Nevertheless, Rush and the BFC's fundraising committee has already got the ball rolling. Alexander McQueen, Browns, Coach and Clearpay are among the companies that have already donated to the fund's second round, and Rush said the BFC is almost halfway to reaching the next £500,000 milestone. (Rush declined to disclose how much each company had contributed individually.)

As an industry, we now need to come together to make sure we're protecting the next generation of talent coming through.

The BFC is also compiling a report on the economic impact of the British fashion industry with analytics firm Oxford Economics that will serve as evidence in lobbying for more widespread government support. Over the past few weeks, the BFC has been in talks with the government around the specific problems fashion businesses are facing right now, such as cash flow challenges caused by retailers cancelling orders and the pile-up of unsold inventory. In addition to funding, the body has also been petitioning for more easily accessible loans for fashion businesses.

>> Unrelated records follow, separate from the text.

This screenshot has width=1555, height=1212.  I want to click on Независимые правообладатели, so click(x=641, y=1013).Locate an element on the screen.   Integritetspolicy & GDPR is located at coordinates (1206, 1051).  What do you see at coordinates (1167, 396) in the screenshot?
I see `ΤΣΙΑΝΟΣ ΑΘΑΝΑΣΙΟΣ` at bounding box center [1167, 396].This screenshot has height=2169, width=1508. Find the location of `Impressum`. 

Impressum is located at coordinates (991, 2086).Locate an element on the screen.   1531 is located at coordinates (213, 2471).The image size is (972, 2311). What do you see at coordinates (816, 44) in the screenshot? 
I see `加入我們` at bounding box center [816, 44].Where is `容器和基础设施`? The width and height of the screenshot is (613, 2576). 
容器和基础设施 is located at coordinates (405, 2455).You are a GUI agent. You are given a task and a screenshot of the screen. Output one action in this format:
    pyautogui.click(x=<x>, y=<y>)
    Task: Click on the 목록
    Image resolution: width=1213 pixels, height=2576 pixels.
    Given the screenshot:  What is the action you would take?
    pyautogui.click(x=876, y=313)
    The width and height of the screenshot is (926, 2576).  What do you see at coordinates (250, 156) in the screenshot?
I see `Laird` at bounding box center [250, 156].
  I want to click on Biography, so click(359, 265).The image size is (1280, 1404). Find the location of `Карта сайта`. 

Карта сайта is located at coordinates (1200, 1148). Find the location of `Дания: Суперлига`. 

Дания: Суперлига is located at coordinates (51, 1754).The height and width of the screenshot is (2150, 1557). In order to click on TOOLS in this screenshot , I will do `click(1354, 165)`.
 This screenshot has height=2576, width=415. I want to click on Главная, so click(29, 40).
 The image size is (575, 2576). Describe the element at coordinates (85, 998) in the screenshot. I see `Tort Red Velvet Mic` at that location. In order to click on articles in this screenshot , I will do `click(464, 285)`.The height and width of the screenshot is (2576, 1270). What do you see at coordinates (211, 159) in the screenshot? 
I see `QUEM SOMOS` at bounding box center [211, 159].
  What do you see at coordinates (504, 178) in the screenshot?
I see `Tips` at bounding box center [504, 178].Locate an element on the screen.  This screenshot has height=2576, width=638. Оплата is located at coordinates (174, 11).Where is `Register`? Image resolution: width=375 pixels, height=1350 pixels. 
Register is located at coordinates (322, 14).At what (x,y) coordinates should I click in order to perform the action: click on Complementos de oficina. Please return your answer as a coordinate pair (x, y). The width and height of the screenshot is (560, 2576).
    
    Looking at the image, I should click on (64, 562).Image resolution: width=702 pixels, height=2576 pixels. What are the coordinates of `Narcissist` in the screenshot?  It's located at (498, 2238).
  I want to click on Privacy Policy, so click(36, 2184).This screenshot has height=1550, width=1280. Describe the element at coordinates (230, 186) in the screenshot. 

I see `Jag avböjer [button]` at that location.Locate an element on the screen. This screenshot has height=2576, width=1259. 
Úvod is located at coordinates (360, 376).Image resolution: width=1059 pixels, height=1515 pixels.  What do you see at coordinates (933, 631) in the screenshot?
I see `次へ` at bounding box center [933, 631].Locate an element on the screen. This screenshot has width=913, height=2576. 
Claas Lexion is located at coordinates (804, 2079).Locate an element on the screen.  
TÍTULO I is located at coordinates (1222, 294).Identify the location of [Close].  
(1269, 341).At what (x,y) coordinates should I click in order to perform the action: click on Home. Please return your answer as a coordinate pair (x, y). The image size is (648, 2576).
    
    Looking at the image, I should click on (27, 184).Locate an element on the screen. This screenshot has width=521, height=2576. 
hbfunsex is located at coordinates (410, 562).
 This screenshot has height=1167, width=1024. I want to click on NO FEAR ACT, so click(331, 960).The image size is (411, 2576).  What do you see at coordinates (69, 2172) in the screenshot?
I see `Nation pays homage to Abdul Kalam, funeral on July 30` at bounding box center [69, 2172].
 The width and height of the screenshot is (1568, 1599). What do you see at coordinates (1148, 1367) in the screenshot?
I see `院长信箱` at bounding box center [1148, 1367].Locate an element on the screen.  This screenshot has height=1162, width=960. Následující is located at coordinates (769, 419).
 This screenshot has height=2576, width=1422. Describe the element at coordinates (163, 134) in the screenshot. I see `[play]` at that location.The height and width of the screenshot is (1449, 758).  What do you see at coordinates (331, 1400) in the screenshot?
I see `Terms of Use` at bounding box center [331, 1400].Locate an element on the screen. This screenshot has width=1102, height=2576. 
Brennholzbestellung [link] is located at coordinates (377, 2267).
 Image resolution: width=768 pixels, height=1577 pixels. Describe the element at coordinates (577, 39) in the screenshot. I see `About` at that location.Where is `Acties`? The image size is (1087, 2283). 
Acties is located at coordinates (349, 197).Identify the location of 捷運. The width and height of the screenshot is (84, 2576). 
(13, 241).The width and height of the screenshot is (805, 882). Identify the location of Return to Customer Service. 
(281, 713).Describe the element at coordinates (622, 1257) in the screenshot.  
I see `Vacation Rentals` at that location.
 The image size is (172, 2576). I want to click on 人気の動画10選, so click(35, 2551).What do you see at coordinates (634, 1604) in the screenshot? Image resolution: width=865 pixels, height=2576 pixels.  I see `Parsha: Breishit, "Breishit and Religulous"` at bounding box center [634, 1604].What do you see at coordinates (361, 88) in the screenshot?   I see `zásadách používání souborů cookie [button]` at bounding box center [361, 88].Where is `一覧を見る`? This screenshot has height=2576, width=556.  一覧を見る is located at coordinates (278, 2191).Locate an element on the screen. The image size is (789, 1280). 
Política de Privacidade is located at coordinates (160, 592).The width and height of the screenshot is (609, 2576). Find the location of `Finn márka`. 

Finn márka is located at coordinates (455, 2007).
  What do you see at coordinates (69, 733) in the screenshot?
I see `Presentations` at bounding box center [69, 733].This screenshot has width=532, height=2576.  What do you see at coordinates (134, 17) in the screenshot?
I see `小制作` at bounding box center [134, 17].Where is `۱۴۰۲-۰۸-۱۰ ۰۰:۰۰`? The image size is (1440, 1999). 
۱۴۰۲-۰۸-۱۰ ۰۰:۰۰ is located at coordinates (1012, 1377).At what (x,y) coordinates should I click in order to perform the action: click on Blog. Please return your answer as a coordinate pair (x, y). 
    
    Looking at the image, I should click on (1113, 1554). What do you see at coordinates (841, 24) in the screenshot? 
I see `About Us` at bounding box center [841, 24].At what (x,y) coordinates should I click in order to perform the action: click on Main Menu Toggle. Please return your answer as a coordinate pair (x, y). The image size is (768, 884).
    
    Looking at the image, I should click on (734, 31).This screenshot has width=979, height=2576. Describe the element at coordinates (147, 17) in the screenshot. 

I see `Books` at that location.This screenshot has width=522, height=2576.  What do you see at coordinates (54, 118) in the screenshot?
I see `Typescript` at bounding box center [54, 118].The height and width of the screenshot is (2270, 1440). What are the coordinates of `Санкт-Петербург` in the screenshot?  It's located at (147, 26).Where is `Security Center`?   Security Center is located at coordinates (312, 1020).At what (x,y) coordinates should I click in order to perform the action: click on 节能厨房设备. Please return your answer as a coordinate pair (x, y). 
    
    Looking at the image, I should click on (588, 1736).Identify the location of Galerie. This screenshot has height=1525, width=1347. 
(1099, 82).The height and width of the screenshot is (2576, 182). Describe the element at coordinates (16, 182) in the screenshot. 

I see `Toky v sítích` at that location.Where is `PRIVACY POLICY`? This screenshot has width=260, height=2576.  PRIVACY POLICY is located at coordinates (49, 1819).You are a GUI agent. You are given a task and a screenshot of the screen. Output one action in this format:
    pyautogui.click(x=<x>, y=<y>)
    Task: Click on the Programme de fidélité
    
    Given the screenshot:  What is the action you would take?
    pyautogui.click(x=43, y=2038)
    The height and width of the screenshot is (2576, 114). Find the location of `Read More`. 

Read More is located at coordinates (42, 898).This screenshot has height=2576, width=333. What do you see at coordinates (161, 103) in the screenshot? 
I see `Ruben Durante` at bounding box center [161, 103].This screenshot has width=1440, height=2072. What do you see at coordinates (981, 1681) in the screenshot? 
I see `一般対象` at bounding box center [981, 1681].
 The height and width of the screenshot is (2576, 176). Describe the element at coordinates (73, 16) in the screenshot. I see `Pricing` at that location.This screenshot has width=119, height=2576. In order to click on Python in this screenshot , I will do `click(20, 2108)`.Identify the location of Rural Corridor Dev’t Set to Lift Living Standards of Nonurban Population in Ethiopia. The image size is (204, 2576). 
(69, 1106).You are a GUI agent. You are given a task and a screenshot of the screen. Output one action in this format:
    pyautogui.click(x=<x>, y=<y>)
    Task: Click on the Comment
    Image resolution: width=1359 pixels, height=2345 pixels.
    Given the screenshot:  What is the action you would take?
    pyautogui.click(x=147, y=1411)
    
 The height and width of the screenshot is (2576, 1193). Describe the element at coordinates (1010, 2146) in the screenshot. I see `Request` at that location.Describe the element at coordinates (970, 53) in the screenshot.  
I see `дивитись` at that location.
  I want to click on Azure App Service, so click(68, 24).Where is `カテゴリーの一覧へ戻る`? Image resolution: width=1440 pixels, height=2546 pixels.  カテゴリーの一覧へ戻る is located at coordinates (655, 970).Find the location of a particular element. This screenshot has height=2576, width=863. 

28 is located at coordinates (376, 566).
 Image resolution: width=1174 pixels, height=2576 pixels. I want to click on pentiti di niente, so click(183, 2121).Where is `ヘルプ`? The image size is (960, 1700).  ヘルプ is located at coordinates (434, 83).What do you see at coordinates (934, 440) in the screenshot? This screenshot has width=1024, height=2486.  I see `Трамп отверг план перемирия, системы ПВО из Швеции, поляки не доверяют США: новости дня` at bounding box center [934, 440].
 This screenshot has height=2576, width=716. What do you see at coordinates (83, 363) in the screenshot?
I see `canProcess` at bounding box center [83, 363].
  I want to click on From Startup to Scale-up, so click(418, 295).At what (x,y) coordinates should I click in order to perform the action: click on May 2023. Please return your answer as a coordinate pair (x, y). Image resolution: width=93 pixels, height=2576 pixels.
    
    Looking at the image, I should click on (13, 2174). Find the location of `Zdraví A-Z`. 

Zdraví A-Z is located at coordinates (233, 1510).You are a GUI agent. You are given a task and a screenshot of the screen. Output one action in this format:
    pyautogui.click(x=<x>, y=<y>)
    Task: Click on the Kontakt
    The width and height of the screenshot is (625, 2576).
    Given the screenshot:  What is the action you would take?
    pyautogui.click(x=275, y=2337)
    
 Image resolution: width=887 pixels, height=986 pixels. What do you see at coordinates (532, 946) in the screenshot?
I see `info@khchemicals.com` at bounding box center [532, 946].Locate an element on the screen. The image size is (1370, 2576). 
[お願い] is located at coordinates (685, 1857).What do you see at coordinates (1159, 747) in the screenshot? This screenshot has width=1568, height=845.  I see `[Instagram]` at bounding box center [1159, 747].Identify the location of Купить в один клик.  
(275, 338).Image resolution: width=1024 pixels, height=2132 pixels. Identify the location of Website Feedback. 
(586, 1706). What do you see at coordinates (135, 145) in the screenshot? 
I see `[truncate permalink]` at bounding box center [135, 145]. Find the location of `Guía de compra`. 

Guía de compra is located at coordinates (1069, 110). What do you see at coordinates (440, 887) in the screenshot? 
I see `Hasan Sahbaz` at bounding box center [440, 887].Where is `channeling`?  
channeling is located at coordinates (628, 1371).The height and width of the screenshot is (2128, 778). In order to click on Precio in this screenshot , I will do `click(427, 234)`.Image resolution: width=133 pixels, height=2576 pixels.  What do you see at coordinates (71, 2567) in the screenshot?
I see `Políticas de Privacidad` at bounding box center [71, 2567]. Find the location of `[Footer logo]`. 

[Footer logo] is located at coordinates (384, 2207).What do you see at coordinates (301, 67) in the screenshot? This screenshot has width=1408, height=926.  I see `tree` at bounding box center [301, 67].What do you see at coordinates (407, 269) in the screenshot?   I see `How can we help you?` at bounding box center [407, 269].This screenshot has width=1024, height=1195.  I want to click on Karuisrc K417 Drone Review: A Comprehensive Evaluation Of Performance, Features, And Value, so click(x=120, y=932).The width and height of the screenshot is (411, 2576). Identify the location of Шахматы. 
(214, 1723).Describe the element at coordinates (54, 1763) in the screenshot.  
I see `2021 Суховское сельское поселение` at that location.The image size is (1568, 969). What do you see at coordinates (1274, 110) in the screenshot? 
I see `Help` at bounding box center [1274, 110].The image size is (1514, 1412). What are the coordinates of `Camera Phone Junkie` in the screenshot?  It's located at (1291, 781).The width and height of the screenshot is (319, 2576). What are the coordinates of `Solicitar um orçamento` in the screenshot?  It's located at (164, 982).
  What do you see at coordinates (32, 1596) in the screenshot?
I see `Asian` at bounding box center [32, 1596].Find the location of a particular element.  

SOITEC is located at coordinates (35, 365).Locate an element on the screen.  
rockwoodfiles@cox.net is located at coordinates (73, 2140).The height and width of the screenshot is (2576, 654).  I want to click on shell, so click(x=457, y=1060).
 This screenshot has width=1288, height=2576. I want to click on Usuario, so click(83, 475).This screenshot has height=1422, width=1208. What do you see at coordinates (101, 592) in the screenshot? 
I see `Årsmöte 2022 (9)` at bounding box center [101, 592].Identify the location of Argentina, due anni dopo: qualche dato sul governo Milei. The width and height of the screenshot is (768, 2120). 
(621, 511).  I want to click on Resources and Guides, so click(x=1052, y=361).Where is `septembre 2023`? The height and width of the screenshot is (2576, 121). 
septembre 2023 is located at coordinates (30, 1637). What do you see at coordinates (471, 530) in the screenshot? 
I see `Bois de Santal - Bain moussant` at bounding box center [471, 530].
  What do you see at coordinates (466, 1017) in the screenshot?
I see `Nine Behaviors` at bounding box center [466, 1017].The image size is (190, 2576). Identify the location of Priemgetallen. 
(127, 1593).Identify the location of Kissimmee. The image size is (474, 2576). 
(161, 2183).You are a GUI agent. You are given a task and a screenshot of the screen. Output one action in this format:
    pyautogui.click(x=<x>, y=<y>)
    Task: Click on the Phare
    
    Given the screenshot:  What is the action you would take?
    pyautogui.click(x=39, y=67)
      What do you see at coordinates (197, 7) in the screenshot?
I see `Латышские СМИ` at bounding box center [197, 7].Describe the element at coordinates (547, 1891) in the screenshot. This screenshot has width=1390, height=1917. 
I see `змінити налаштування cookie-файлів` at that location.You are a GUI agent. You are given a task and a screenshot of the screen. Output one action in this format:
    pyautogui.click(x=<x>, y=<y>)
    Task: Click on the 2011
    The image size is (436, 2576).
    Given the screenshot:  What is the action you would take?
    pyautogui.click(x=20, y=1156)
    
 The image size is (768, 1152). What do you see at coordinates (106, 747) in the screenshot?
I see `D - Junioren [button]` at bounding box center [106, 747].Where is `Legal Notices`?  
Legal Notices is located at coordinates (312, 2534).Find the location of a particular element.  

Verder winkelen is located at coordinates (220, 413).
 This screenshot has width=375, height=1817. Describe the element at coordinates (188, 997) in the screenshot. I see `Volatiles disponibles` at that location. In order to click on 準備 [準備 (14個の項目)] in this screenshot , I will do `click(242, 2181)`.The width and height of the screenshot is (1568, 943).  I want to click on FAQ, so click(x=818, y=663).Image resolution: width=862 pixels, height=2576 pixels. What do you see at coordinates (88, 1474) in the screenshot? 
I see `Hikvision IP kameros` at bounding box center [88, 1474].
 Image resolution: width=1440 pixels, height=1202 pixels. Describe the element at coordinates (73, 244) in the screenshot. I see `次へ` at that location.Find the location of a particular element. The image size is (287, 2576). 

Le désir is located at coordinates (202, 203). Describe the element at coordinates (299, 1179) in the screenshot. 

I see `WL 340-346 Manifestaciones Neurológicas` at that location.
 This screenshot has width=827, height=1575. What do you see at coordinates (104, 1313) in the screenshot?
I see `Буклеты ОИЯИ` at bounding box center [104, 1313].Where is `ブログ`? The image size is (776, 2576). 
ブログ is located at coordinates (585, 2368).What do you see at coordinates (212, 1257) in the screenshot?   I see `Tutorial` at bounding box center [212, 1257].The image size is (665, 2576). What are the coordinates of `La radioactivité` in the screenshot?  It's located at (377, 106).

Rush applauded the efforts of the fashion industry around supporting the humanitarian needs of the coronavirus crisis. But she also stressed the need for fashion to protect its own ecosystem, especially over the next 12 to 18 months.

While the coronavirus crisis has exposed major vulnerabilities in the current fashion business model that an emergency fund won’t fix, as Rush pointed out, without any relief efforts, the future of the British creative industry is in jeopardy. The reality is that some fashion businesses will not survive this challenging period.

“As an industry, we now need to come together to make sure we’re protecting the next generation of talent coming through,” she said.